Concluye este balance con unos desiderata, que vale la pena reproducir parcialmente, pues incluyen algunas pistas fundamentales para la investigación: “es necesario que se abra un nuevo campo de estudios sobre la censura de la época post-inquisitorial, cuando el Índice romano está en vigor en España, y la censura sobre libros españoles es ejercida por los obispos, la nunciatura y la congregación romana del Índice. Deberán estudiarse los dos índices españoles publicados en 1884 y 1873 y examinar cómo el índice romano se ocupó de los libros españoles y cuál fue su influencia hasta mediados del siglo XX” (p. 254).

La segunda parte del libro es una extraordinaria herramienta de estudio: un detallado índice de casi mil páginas, precedidos de una guía de consulta. Se indican con un rombo aquellos libros que el Índice consideró anónimos cuando los condenó, mientras que una manícula señala las prohibiciones de lectura que afectaban incluso a aquellas personas con licencia. Estos últimos fueron muy pocos y, en su mayoría, eran obras del siglo XVIII, con edictos de prohibición tardía.

Es muy interesante ir hojeando lo que se dice tanto de los grandes autores hispanos (Quevedo o Cervantes, por ejemplo, a quienes Martínez de Bujanda dedica unas páginas muy interesantes) o europeos de diferentes épocas (como Cicerón, Escalígero, Erasmo, Diderot…) En la obra puede verse, por ejemplo, como Kepler fue un autor condenado y que los índices indican cuáles son los libros que podían leerse expurgados y cuáles fueron permitidos.

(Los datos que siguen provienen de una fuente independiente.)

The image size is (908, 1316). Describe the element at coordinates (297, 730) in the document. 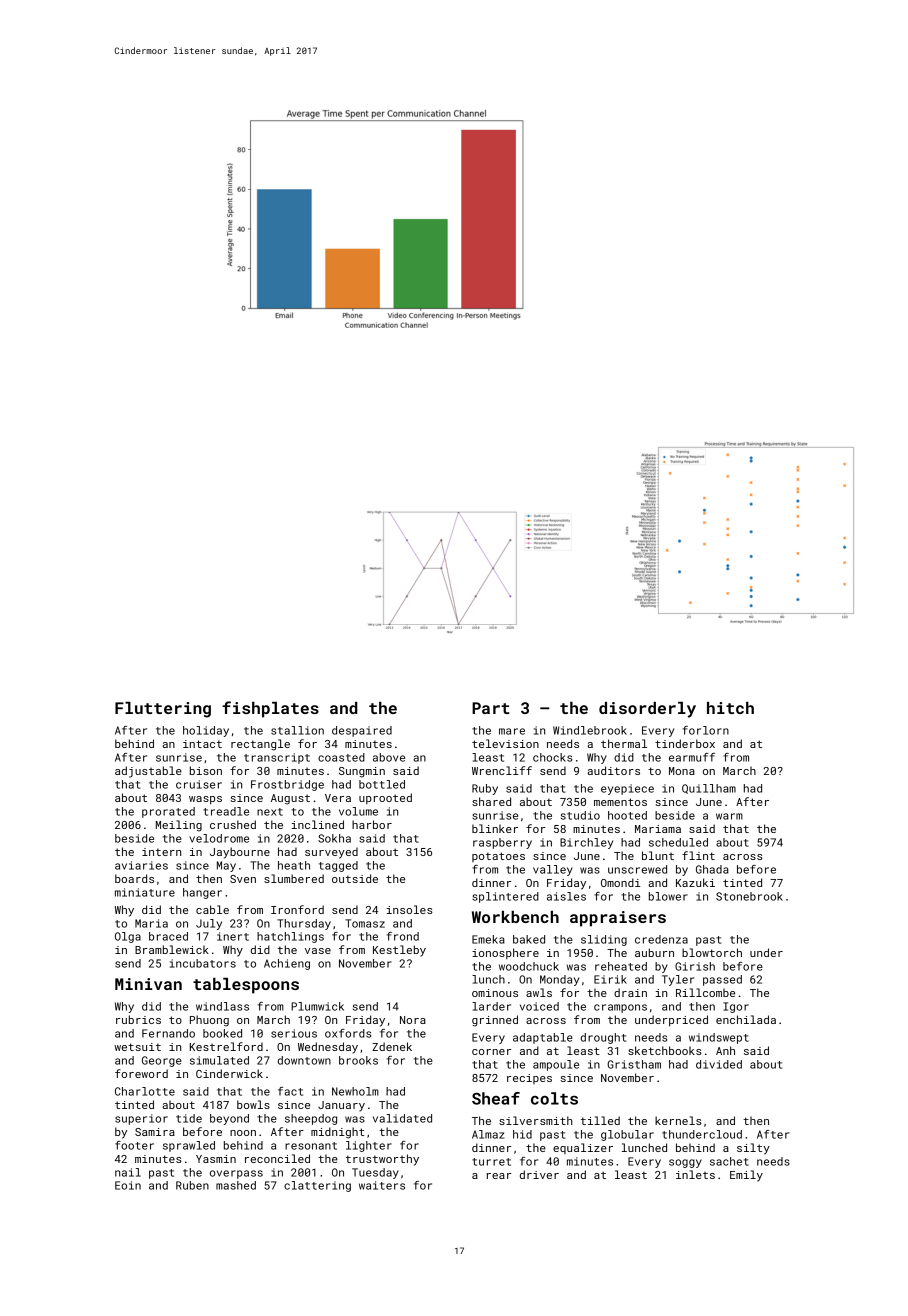

I see `stallion` at that location.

La obra muestra también algunos casos muy sugestivos, como los de Grocio o Hotman, a los que el autor dedica unas líneas, a fin de explicar el tratamiento que les dio la Inquisición española. Son muy relevantes las observaciones breves sobre otros autores, como, por ejemplo, el jesuita Jean de Lorin, cuyos libros fueron “expurgados porque han sido corrompidos por los sectarios o publicados por inexpertos” (p. 750).

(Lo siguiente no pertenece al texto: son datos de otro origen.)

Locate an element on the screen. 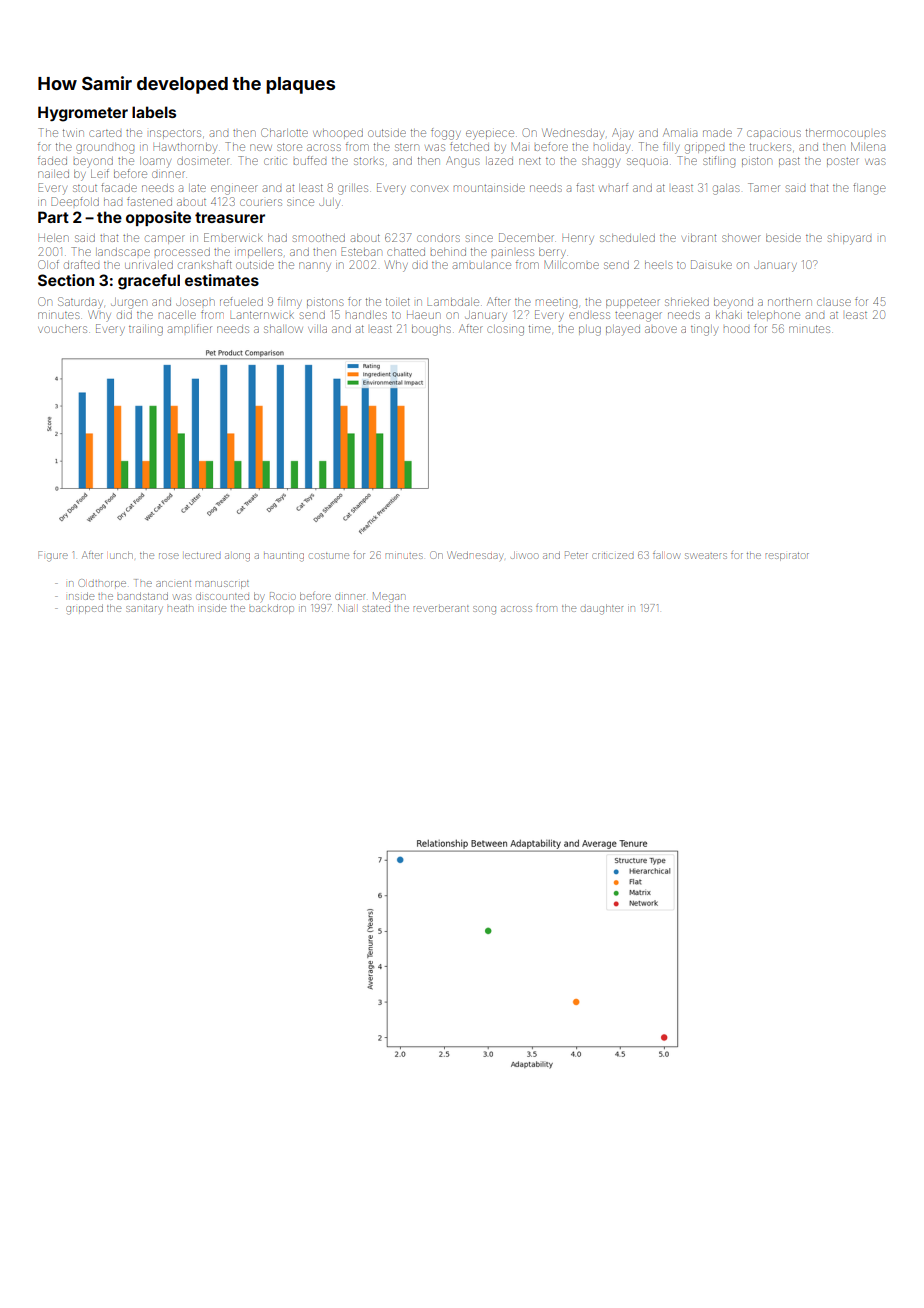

Resulta sugestivo asimismo conocer que algunos autores, como, por ejemplo, Petrus Ramus, fueron condenados e incluidos en el Índice en una fecha relativamente tardía, y buena parte de sus libros fuesen permitidos. Otros, como Ramon Llull, tuvieron una relación muy problemática con la Inquisición romana y, tal y como se indica en esta obra, la Inquisición española solamente condenó un libro suyo (Philosophia amoris).

Se trata, en definitiva, de un material muy útil, tanto como herramienta de consulta puntual (que puede manejar cualquier modernista), cuanto para un trabajo más sistemático a la hora de acotar los perfiles ideológicos de la Inquisición española, estudiando sus veleidades a través de la historia, para contestar muchas preguntas que aún no han encontrado una respuesta satisfactoria, como, por ejemplo, por qué los inquisidores no entraron sobre algunos temas teológicos de la Reforma, mientras otros fueron abordados sistemáticamente, o qué razones llevaron a adoptar una postura relativamente condescendiente con el copernicanismo, ya desde el siglo XVI.

Éstas y otras cuestiones podrán ser abordadas con mayor facilidad y comodidad a partir de este libro de Martínez de Bujanda, que desde ahora será un instrumento de trabajo de referencia para los estudiosos de los siglos que trata. Por ello, el autor merece la enhorabuena y el reconocimiento de la comunidad de los hispanistas.